## Work item
The answer is the exact text of every line from the one that contains "Viewport: 1280px width, 693px height." to the final line of the entries below, with pictures left out.

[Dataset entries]

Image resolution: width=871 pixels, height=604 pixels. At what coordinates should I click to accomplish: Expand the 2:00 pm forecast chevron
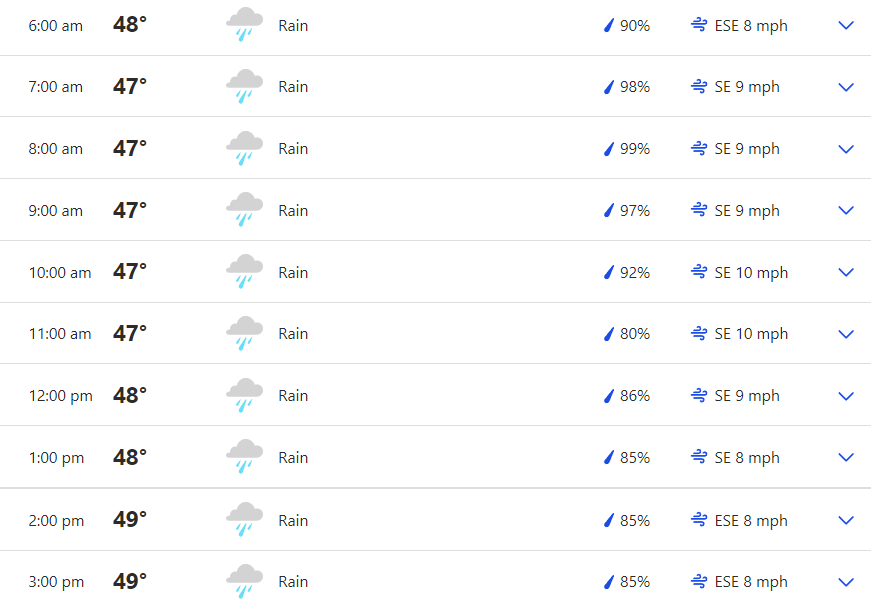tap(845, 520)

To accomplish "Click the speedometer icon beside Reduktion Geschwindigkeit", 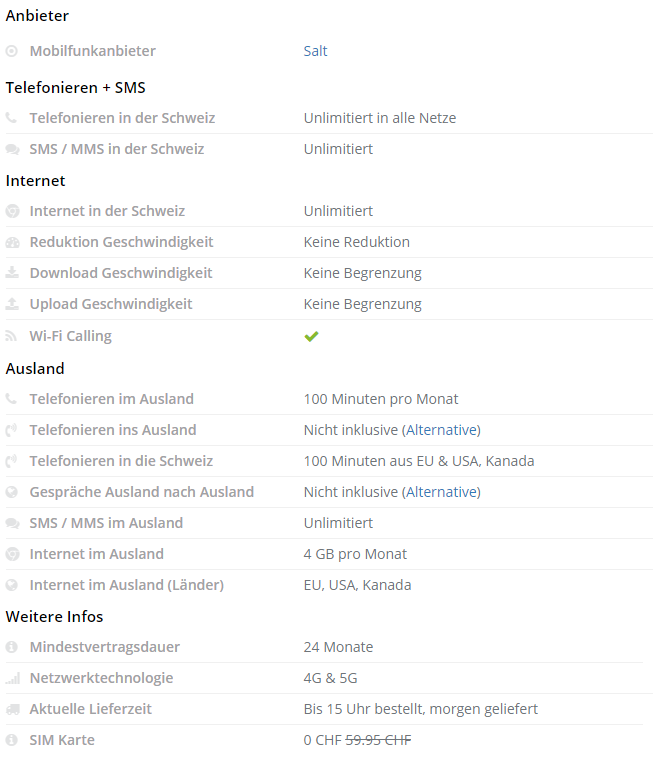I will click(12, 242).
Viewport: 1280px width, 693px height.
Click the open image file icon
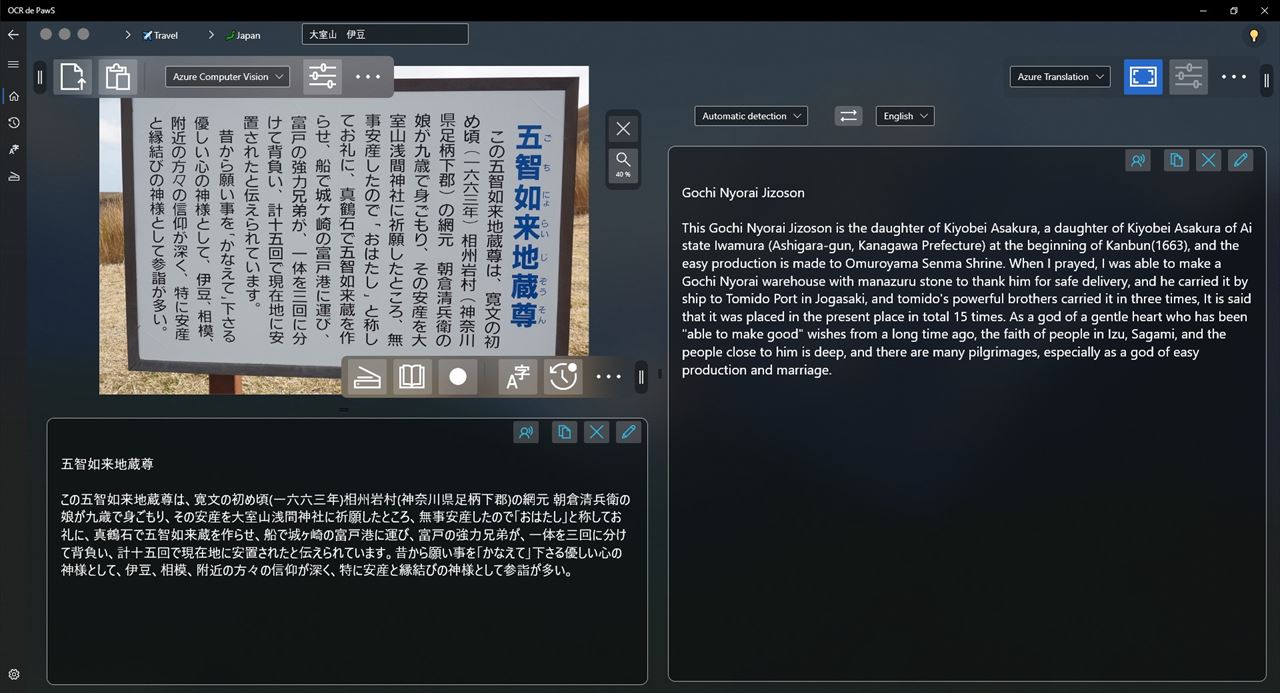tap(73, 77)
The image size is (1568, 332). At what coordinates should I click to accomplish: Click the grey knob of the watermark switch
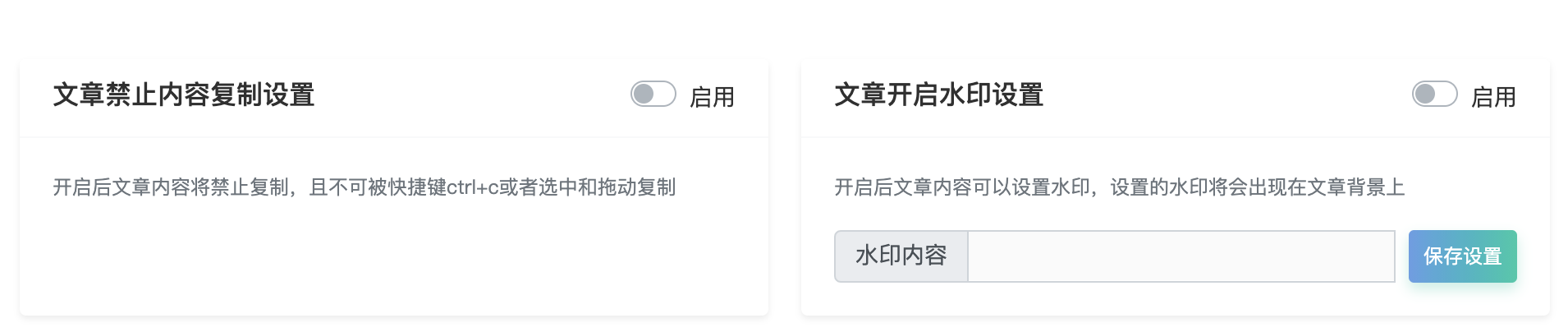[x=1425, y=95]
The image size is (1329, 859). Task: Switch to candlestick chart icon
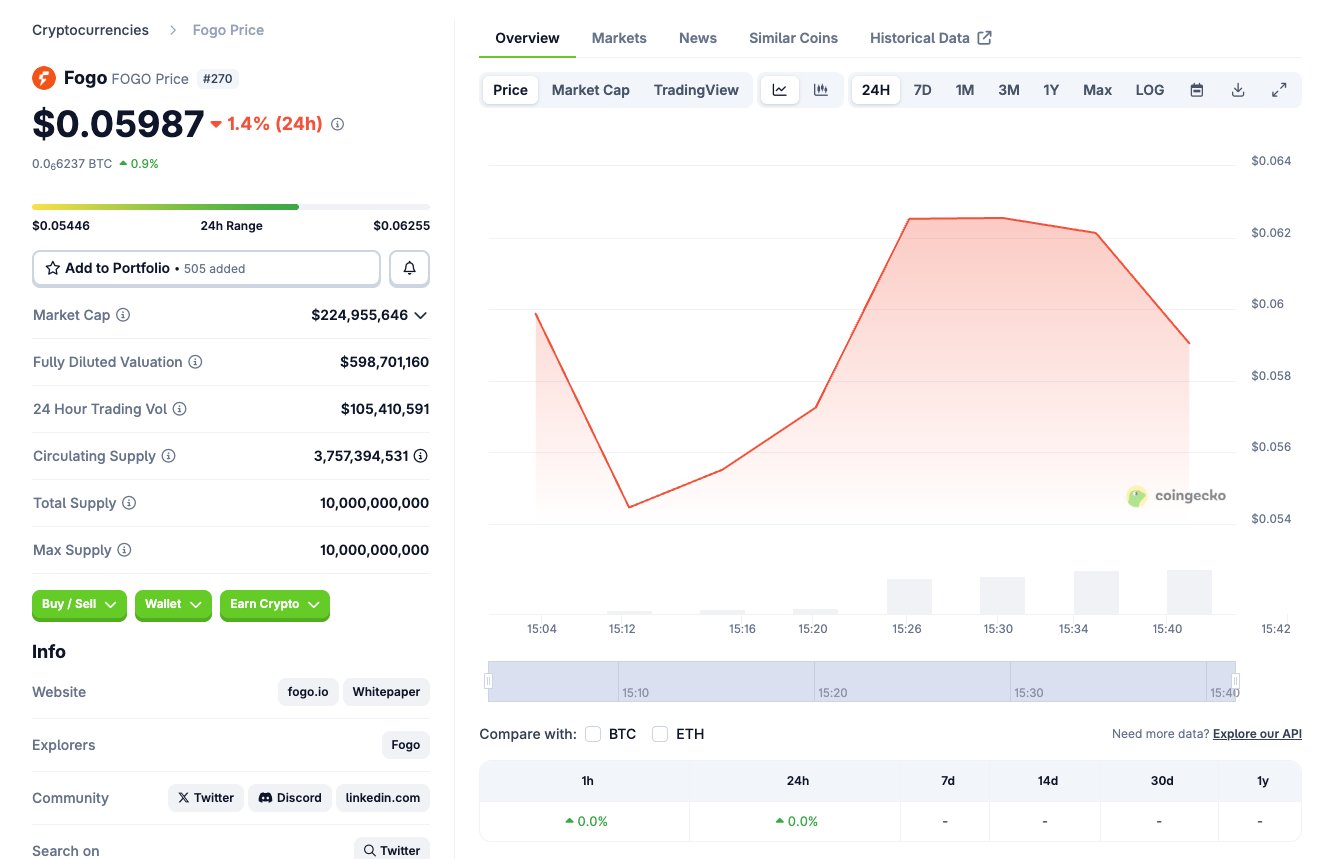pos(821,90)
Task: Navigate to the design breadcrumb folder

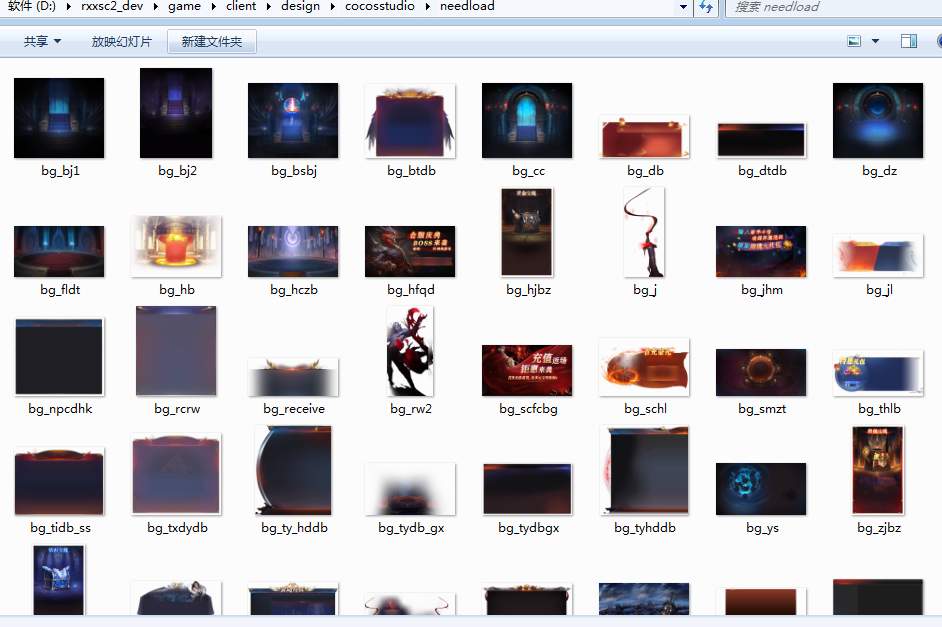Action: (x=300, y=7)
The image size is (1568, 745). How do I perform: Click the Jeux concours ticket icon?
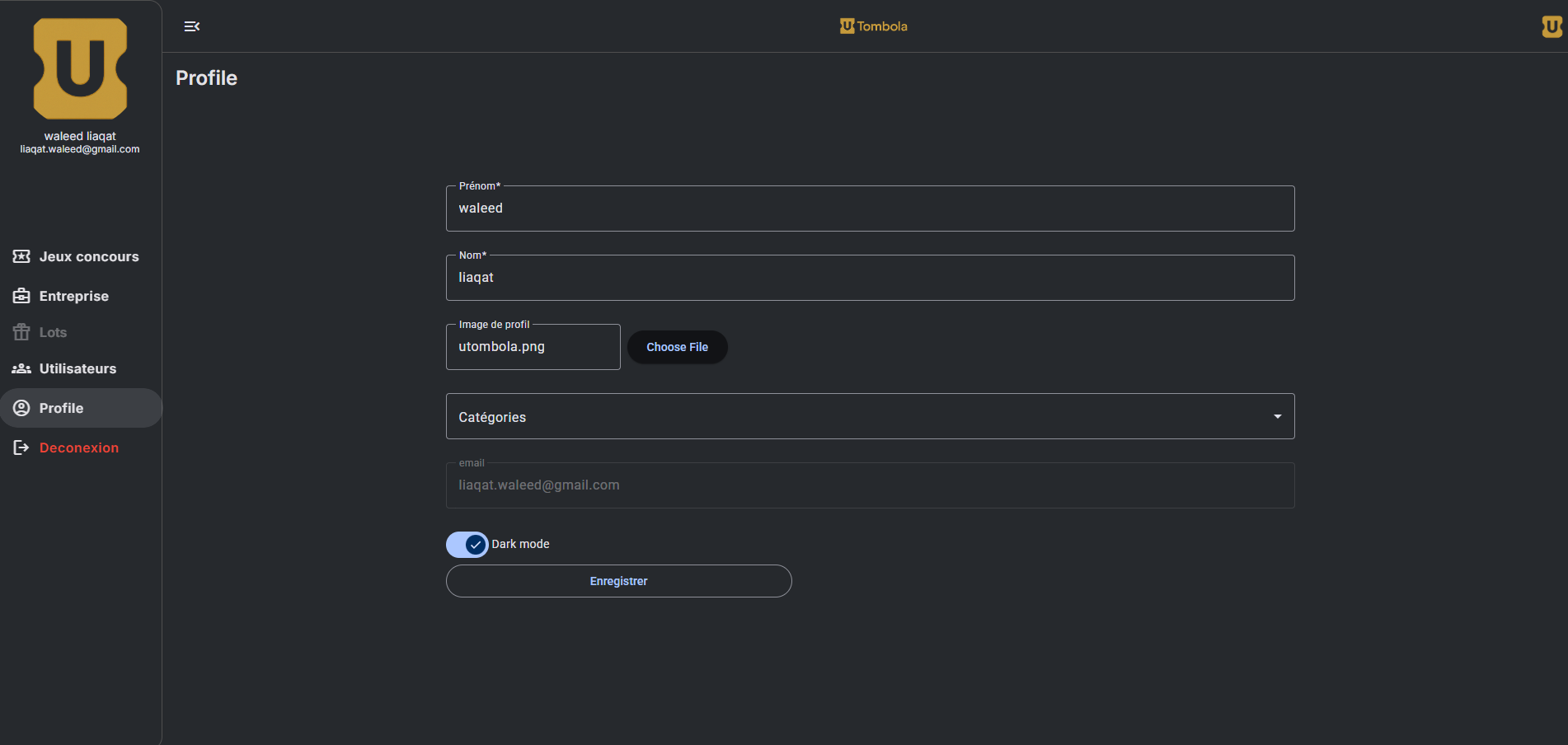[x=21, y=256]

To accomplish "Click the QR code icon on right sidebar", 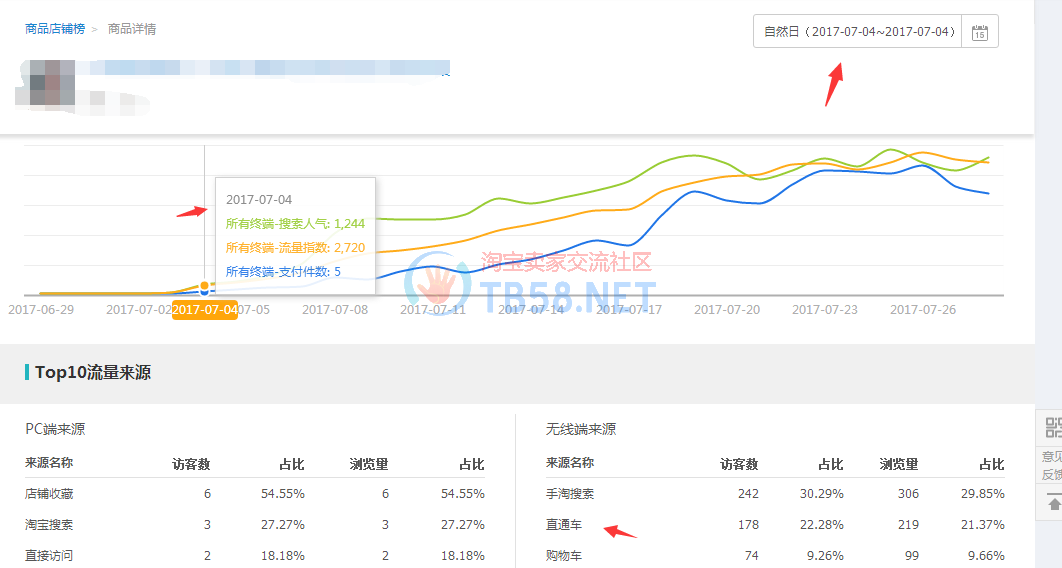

## Exercise answer
Viewport: 1280px width, 693px height.
Click the open image file icon
tap(73, 77)
The image size is (1568, 332). At what coordinates should I click to accomplish: Click the grey knob of the watermark switch
[x=1425, y=95]
The image size is (1329, 859). Task: Switch to candlestick chart icon
pos(821,90)
Task: Navigate to the design breadcrumb folder

Action: (x=300, y=7)
The image size is (1568, 745). How do I perform: Click the Jeux concours ticket icon?
[x=21, y=256]

To accomplish "Click the QR code icon on right sidebar", 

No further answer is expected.